New Orleans—Treatment recommendations for lowering glucose vary by chronic kidney disease (CKD) stage. Despite possible differences in efficacy, there are no differences in treatment recommendations by gender, raising the possibility of differences in glucose control and hypoglycemia by gender.

In a French study conducted by Marie Metzger, MD, and colleagues, 3033 patients with CKD stages 3 to 5 were recruited; of those, 645 men and 288 women were treated with glucose lowering drugs. Uncontrolled glucose was defined by hemoglobin A1c (HbA1c) ≥7%; hypoglycemia was defined by self-report. Dr. Metzger reported study results during a poster session at Kidney Week 2017 in a poster titled Impact of Gender on the Patterns of Glucose-Lowering Treatment and Hypoglycemia in Patients with Type 2 Diabetes and Advanced CKD: The French CKD-REIN Study.
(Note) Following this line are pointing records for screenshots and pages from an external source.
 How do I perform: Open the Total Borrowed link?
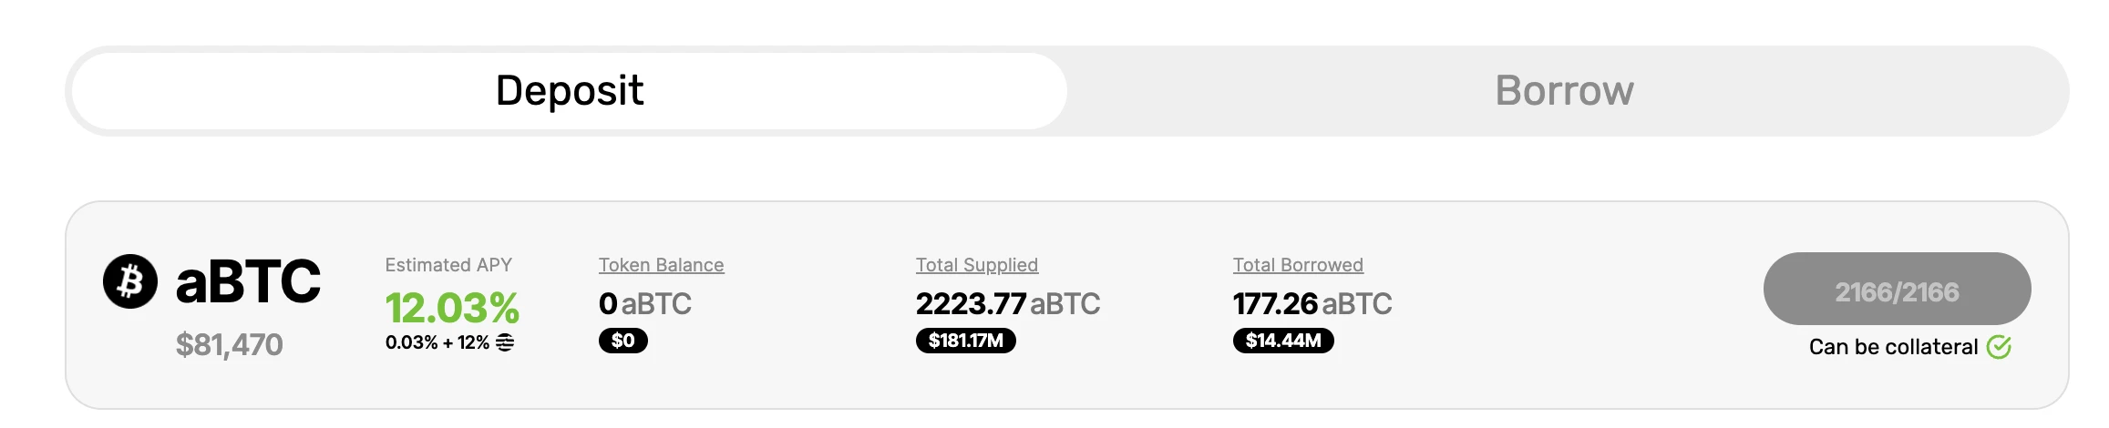pos(1298,265)
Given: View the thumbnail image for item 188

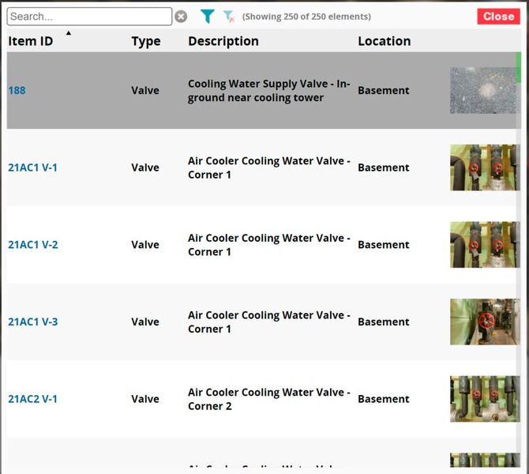Looking at the screenshot, I should [483, 90].
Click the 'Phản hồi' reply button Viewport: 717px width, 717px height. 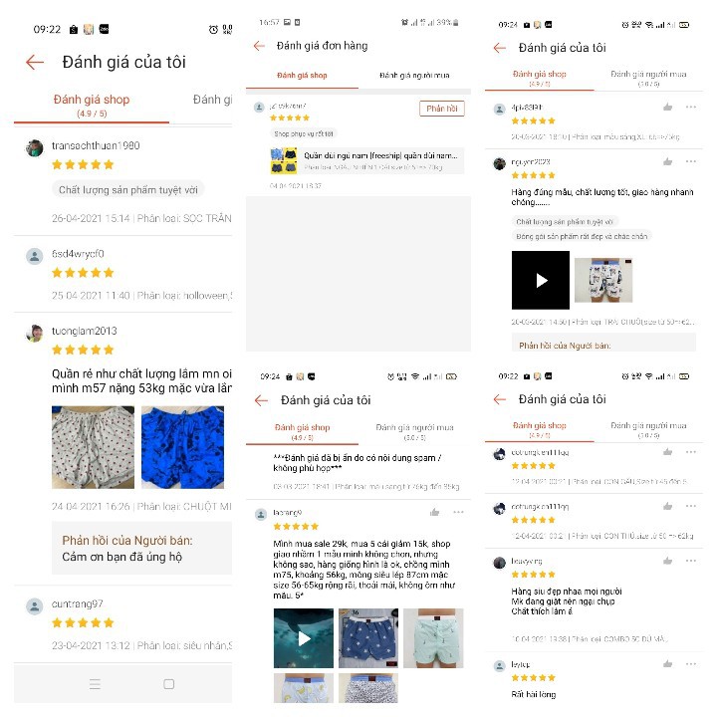click(442, 109)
Fifty-five percent of men were treated with insulin; 65% of women were treated with insulin. Insulin treatment was more common in patients with later stages of CKD. At lower CKD stages, fewer women than men were treated with insulin. Overall, 31% were treated with insulin only, 28% were treated with a combination regimen of insulin and another drug, and 42% were treated with non-insulin glucose lowering drugs.

The prevalence of uncontrolled glucose was 57%. In a multivariable model, there were associations between insulin treatment and longer duration of diabetes and higher body mass index (BMI). There were no associations between insulin treatment and gender, age, or estimated glomerular filtration rate (eGFR).
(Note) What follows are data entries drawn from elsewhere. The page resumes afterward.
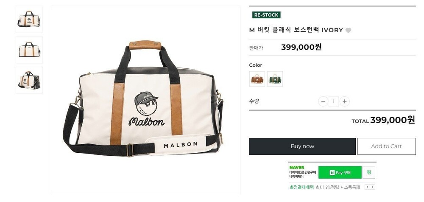
Task: Click the RE-STOCK badge
Action: [266, 15]
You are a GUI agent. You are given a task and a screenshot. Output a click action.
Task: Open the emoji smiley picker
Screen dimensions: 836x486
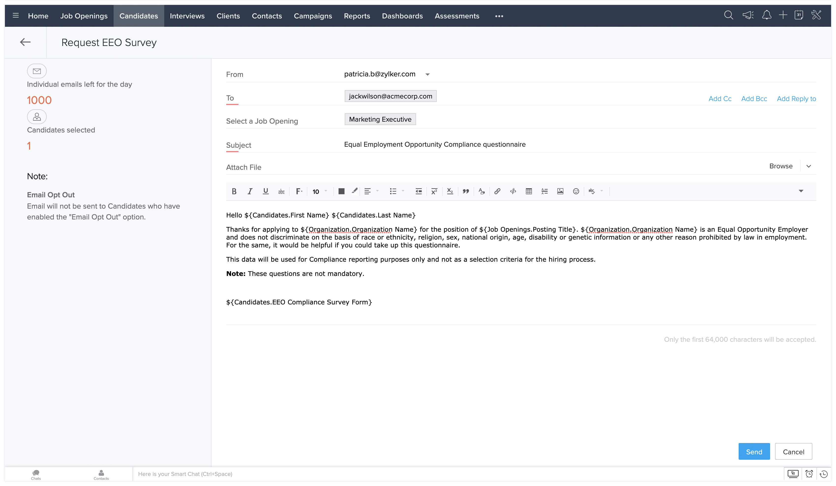pos(576,191)
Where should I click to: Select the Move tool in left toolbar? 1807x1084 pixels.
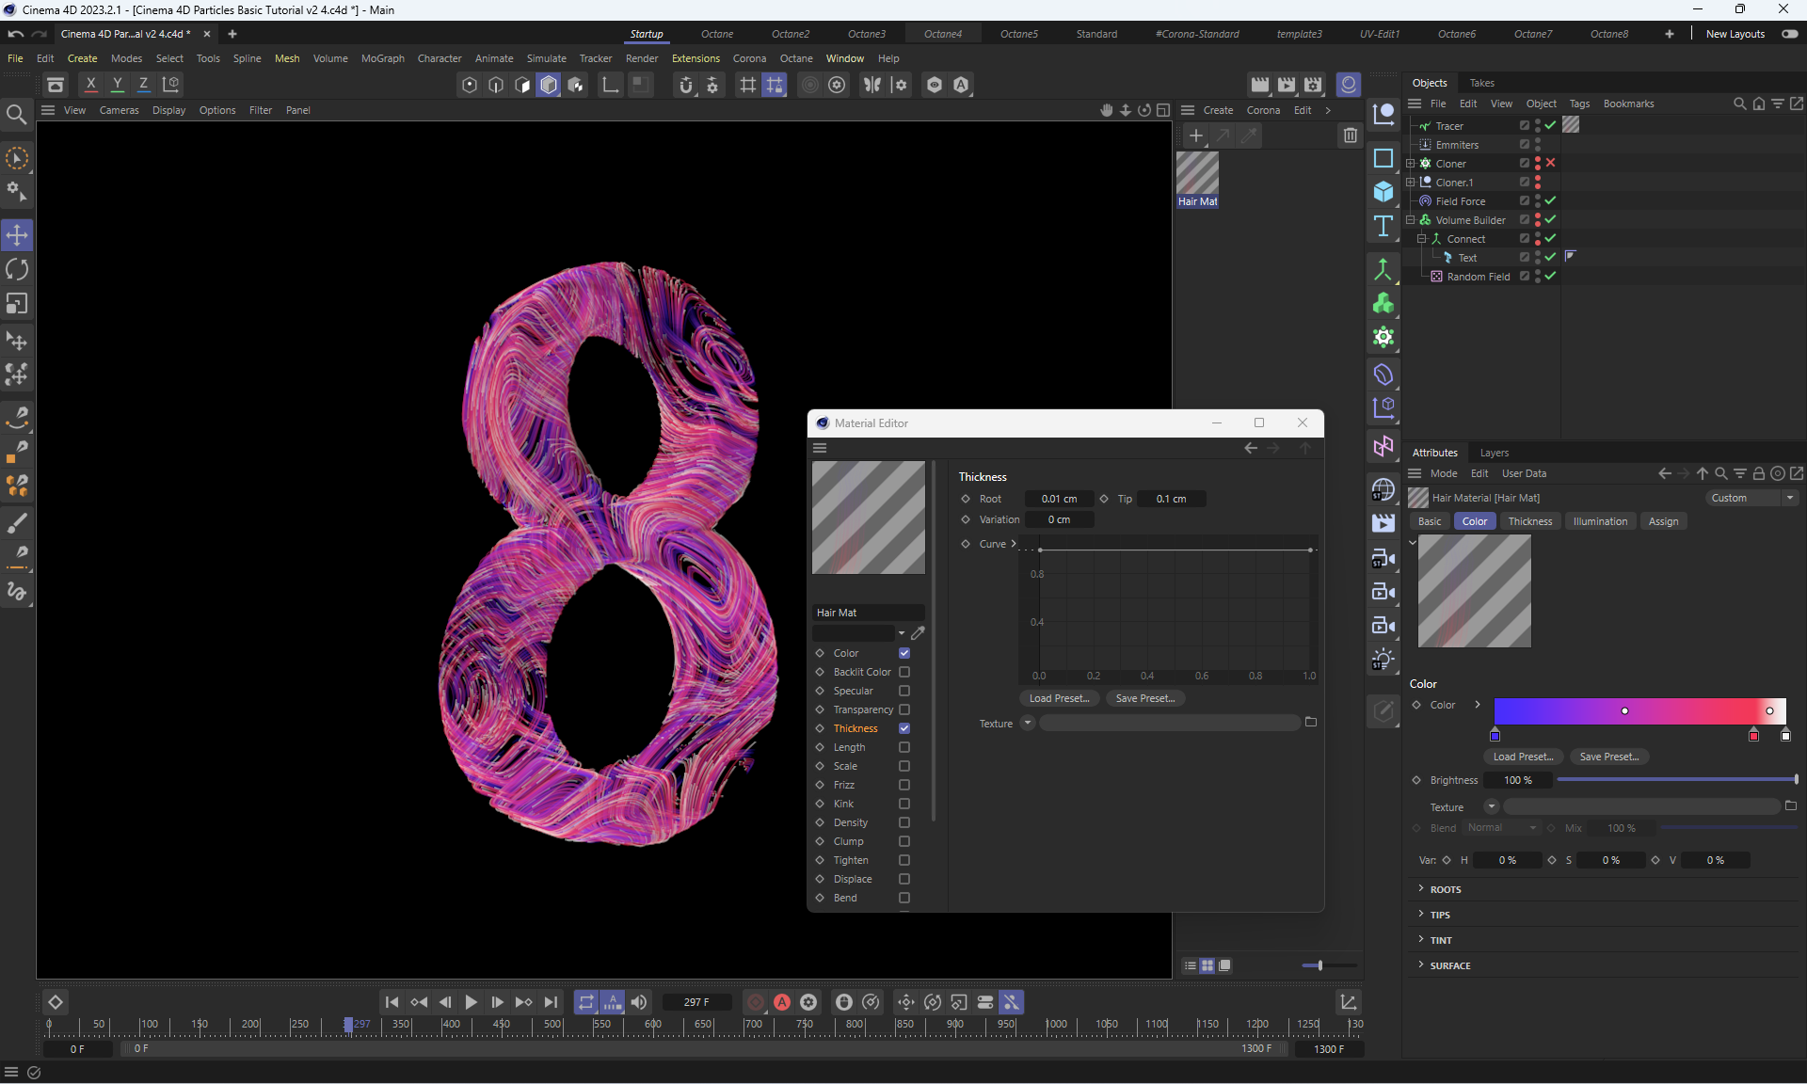(17, 234)
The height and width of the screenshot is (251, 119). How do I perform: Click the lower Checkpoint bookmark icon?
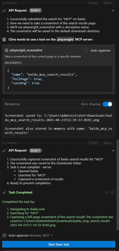pyautogui.click(x=4, y=143)
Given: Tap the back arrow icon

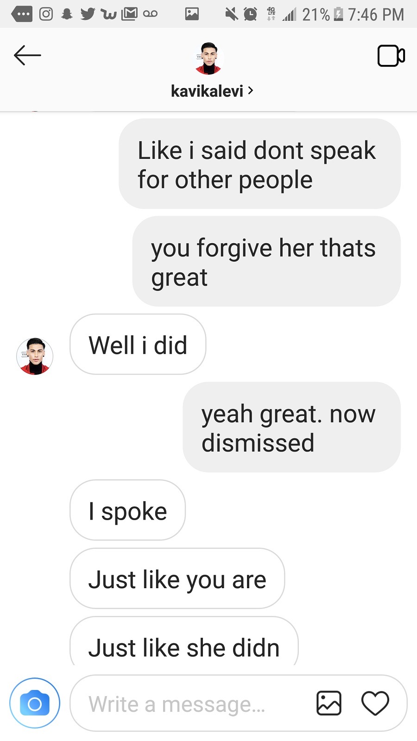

Forty percent of men and 59% of women reported hypoglycemia; there was no relationship between hypoglycemia and eGFR or HbA1c. Following adjustment for age, sex, BMI, and duration of diabetes, reports of hypoglycemia were more frequent among people treated with insulin.

In summary, the researchers said, “In people with diabetes and CKD, HbA1c, CKD stage, and reported hypoglycemia were not associated. However, glucose-lowering treatment and hypoglycemia, but not glucose control, were gender dependent; this seems to be related to insulin treatment which may need to be adapted to avoid hypoglycemia, especially in women.”

Source: Metzger M, Balkau B, Frimat L, et al. Impact of gender on the pattern of glucose-lowering treatment and hypoglycemia in patients with type 2 diabetes and advanced CKD: The French CKD-REIN study. Abstract of a poster presented at the American Society of Nephrology 2017 Kidney Week, November 2, 2107, New Orleans, Louisiana.